It’s the 19th century. America’s industries are flourishing, promising Europeans, poor and rich alike, a new world and a better life. With their whole life packed in a few suitcases, millions of people sail to the United States and Canada. For many people, the trip to the New World begins in a warehouse in Antwerp. Red Star Line ocean steamers pave the way to a new life for about two million men, women and children between 1873 and 1934. It is in this warehouse that the Red Star Line Museum opened its doors only some days ago, telling the story of millions of Europeans who were courageous or desperate enough to leave their old life behind and look for a better existence.
1. A brief history
The Red Star Line was created as a trade name in 1873, and was co-operation between the International Navigation Company (Philadelphia) and the Company Société Anonyme de Navigation Belgo-Américaine (Antwerp). A complex of three brick-red buildings faces the Rijnkaai (Rhine landing stage), a section of the docks in the old Antwerp harbor district. For more than sixty years the Red Star Line ocean steamers docked right there. They took on passengers by the hundreds from all over continental Europe, all pursuing the American Dream.

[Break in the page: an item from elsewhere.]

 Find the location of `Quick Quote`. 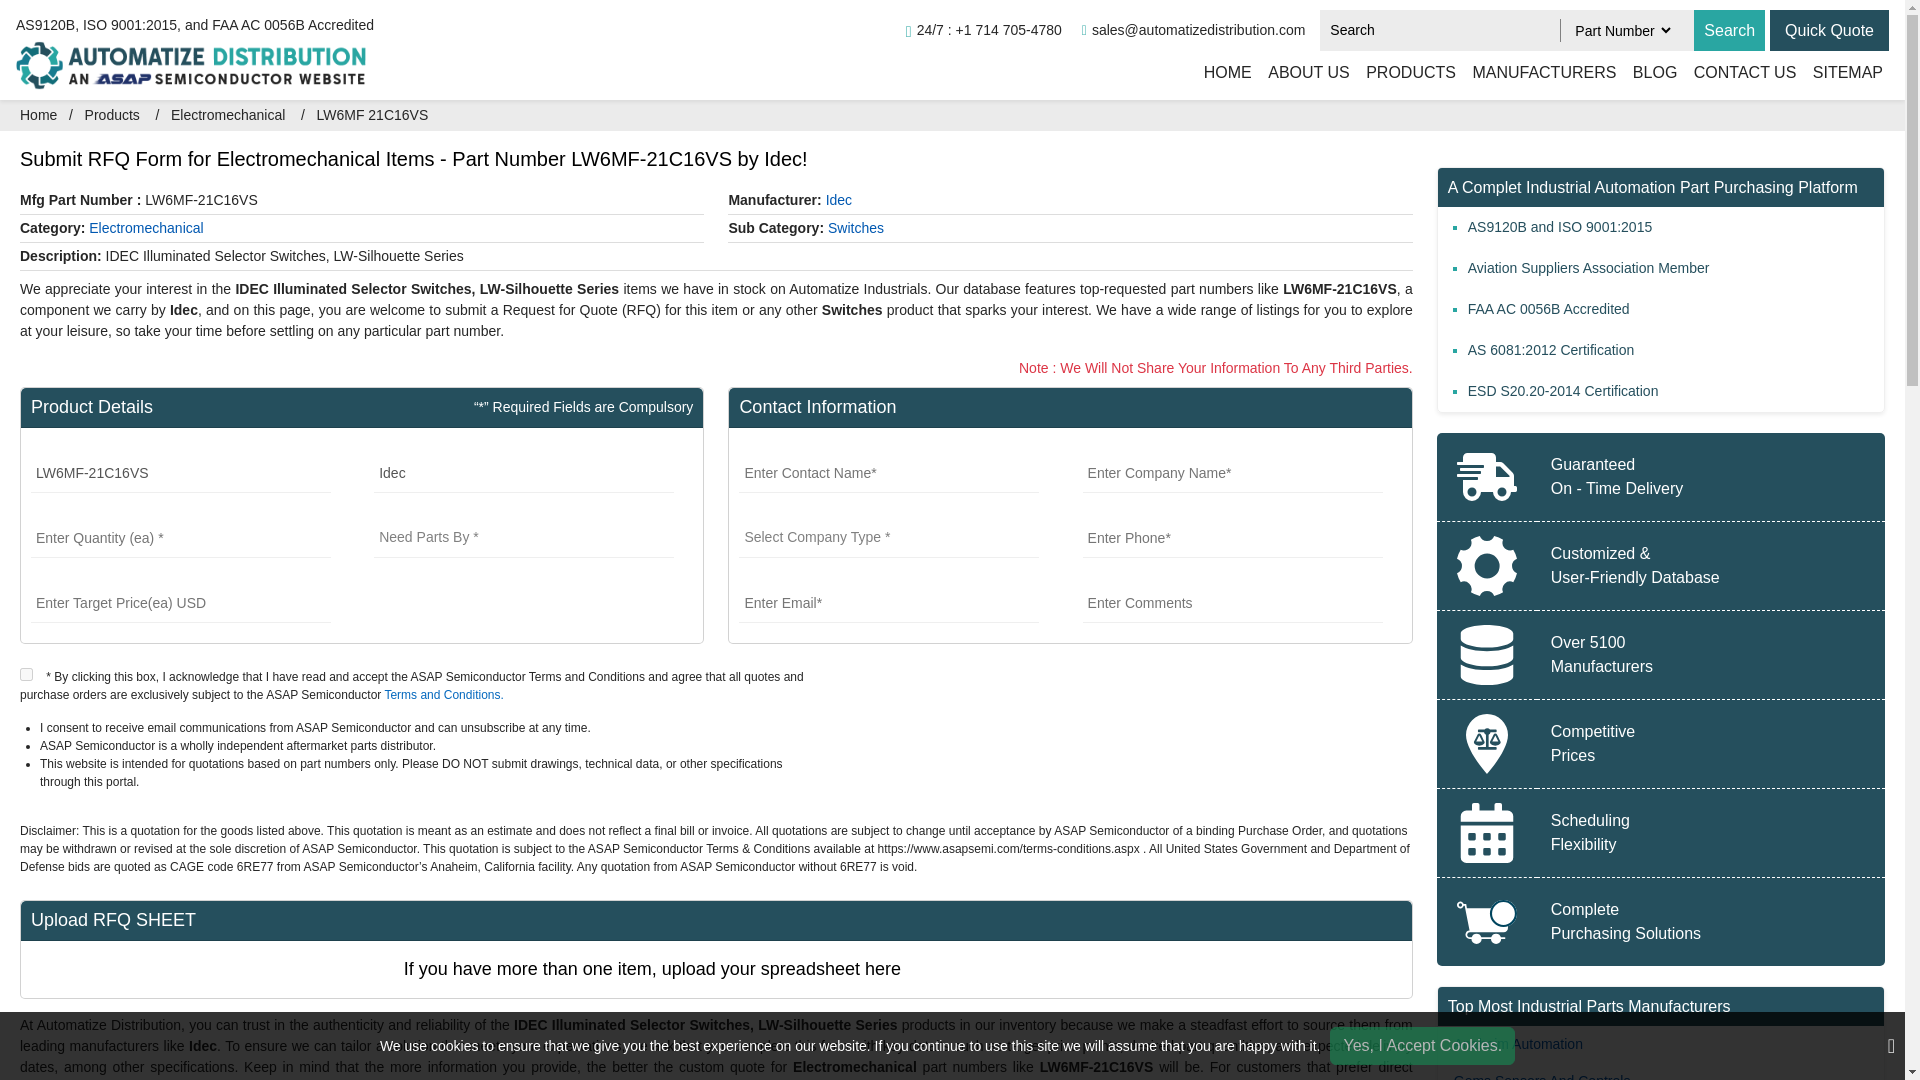

Quick Quote is located at coordinates (1830, 30).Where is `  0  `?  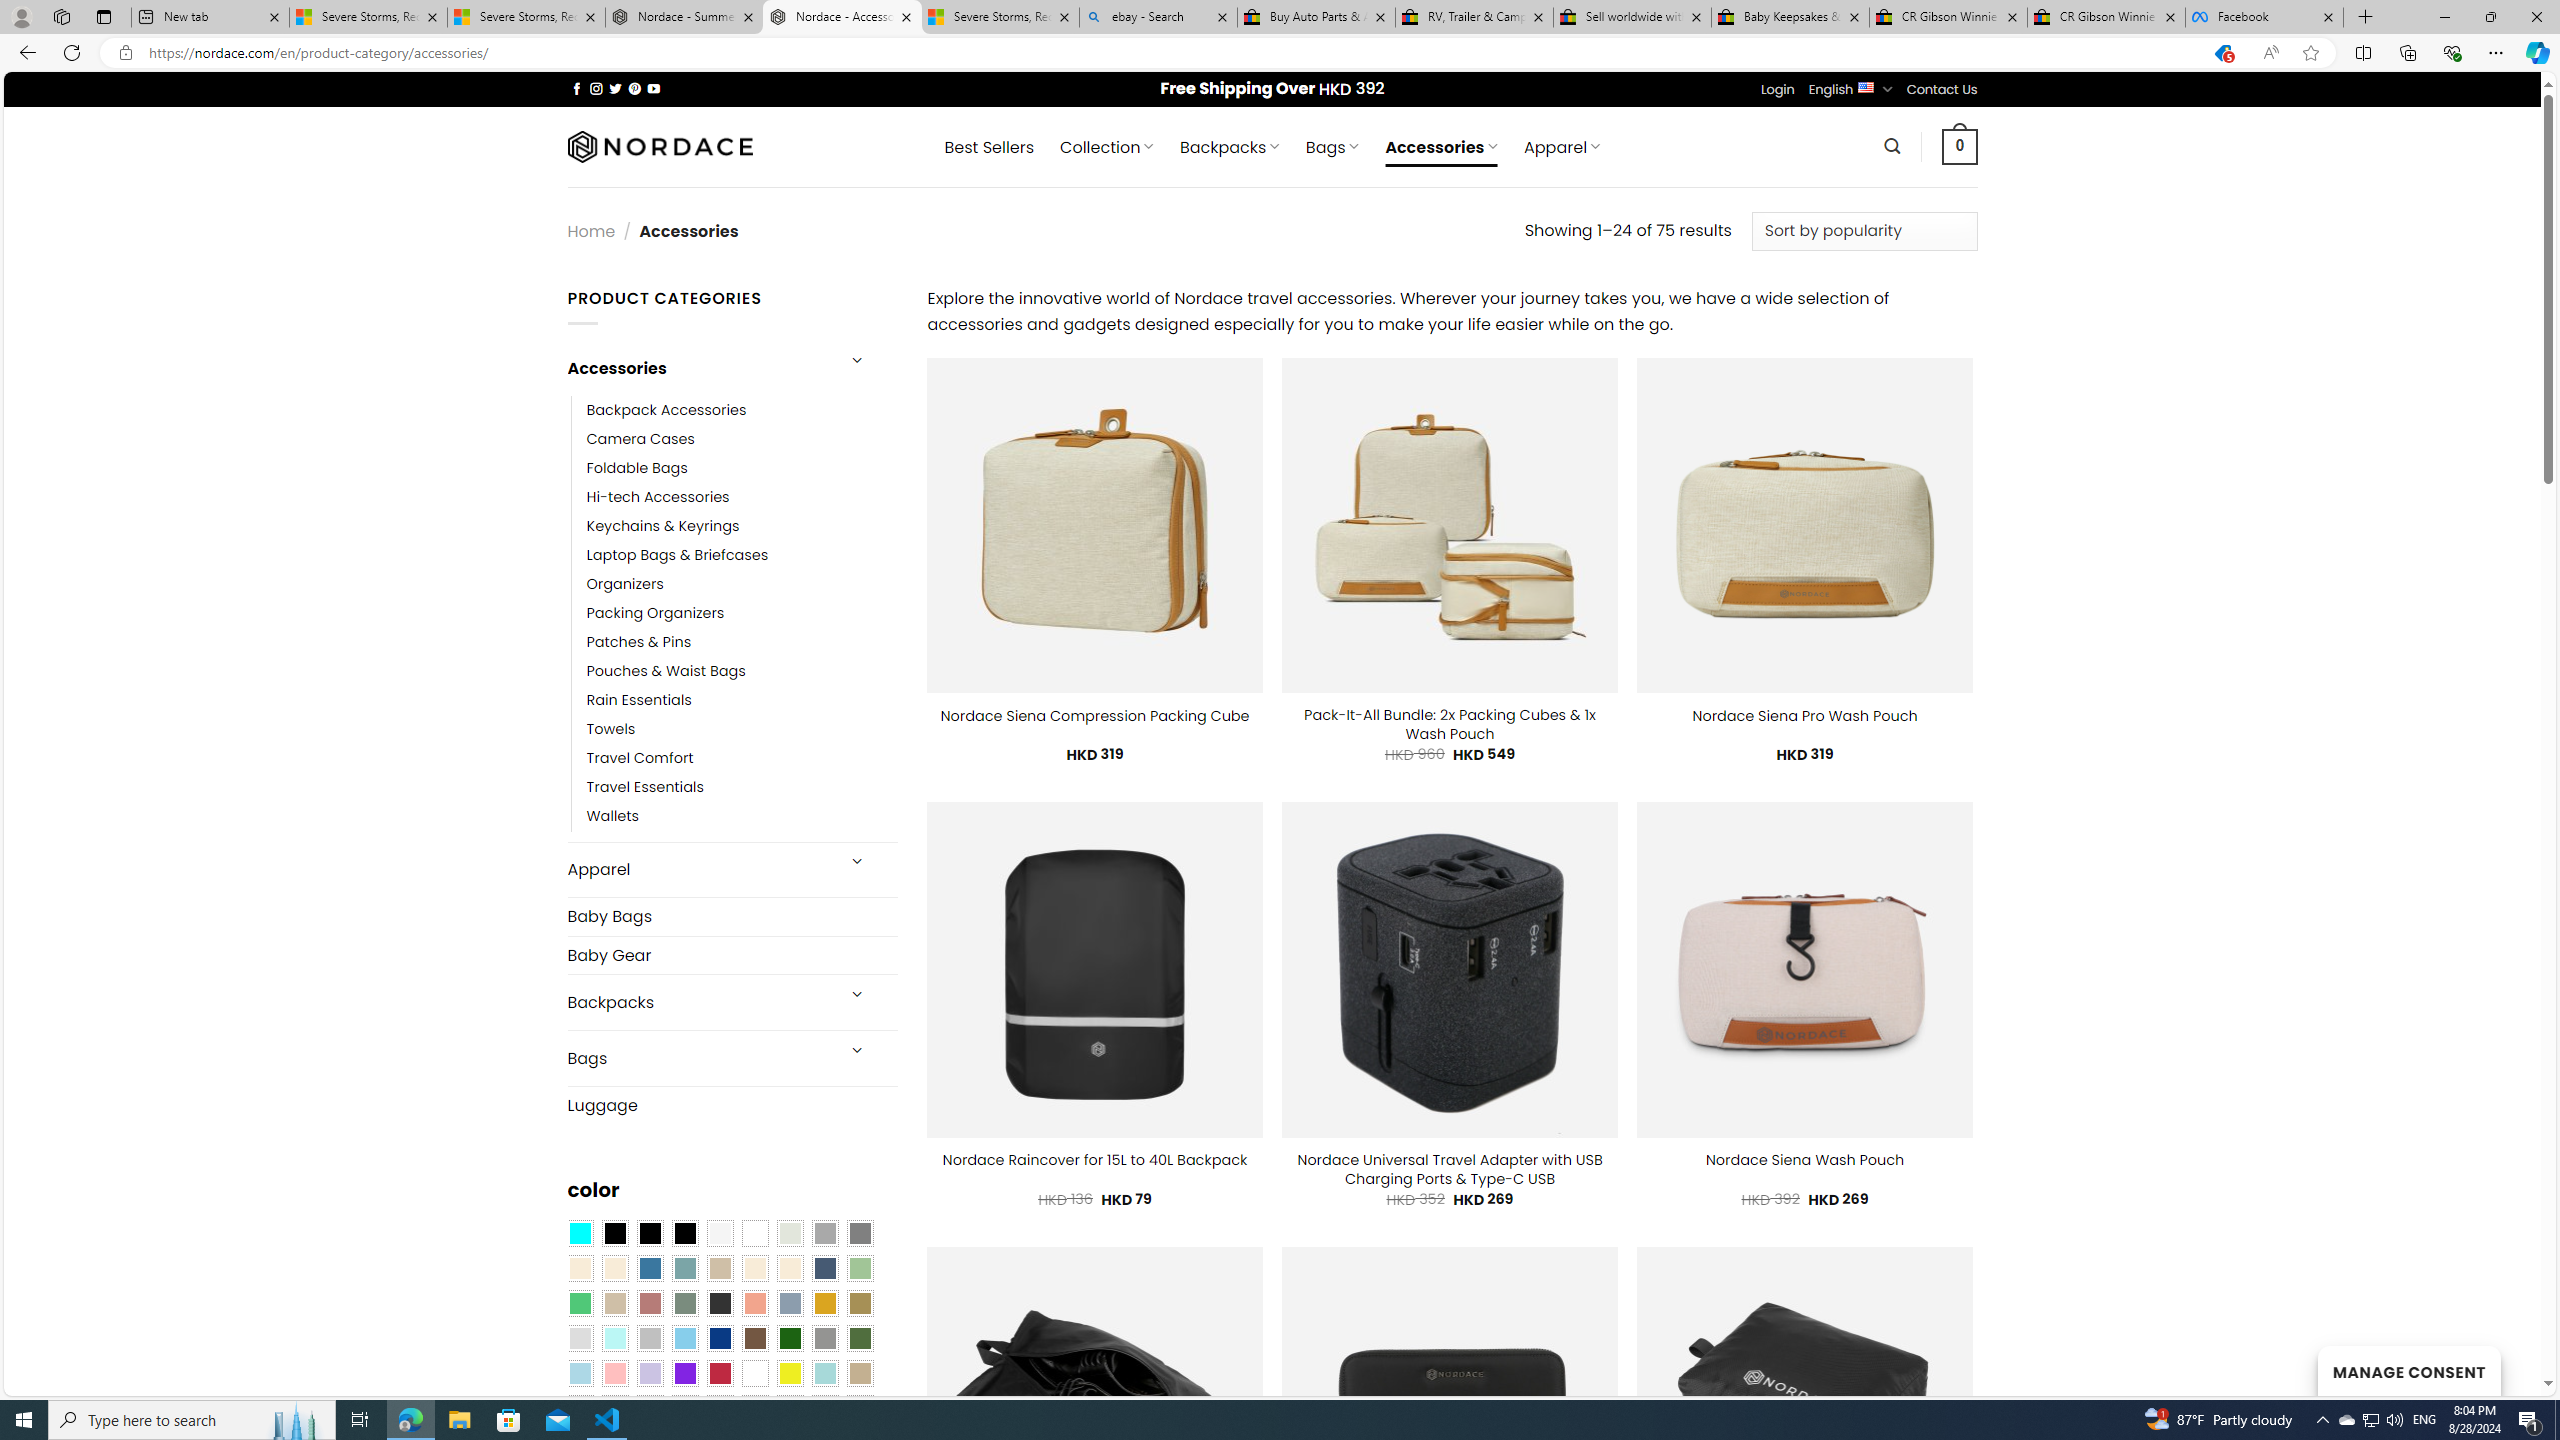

Belgians, too, were among those who sought a new future on the other side of the ocean. However, Belgians figured only as a small portion of the Red Star Line’s passengers. Belgian emigration to countries outside of Europe was relatively limited. Antwerp was however a particularly popular port of emigration among Jews from Central and Eastern Europe. These people constituted a sizeable proportion of the Red Star Line’s passengers. To take one statistic: of the 2.8 million people to exchange tsarist Russia for the United States between 1899 and 1914, 40% were Jewish. In many cases, these were people of very limited means who were assisted by several Jewish relief organisations in Antwerp. Many Eastern European Jews emigrated because of the socio-economic situation, but also because of the climate of discrimination against them and outbursts of anti-Semitism – the pogroms. One of the more famous passengers of the Red Star Line is the future prime Minister of Israel Golda Meir.
2. The museum
The former warehouses of the Red Star Line were reopened as a museum on September 28, 2013. The main focus of the museum are the travel stories that could be retrieved through relatives of Red Star Line passengers. Visitors follow in the footsteps of the emigrants. The exhibition shows the different stages of the journey. Eight themes are presented over two floors: a travel agency in Warsaw, a train compartment, the city of Antwerp, the Red Star Line building, the deck of an ocean steamer, the interior of a ship, arrival at Ellis Island, and a new future in the US. The exhibition depicts how the average European emigrant would have experienced his or her journey at the beginning of the 20th century via attractive images, striking scenography and authentic objects. A strong focus is placed on the personal stories of Red Star Line passengers. Six star witnesses are central to the story. Some of them are still alive, for others the well-documented story is told by a descendant. The witnesses include Albert Einstein and Irving Berlin, two icons of the rich Red Star Line history.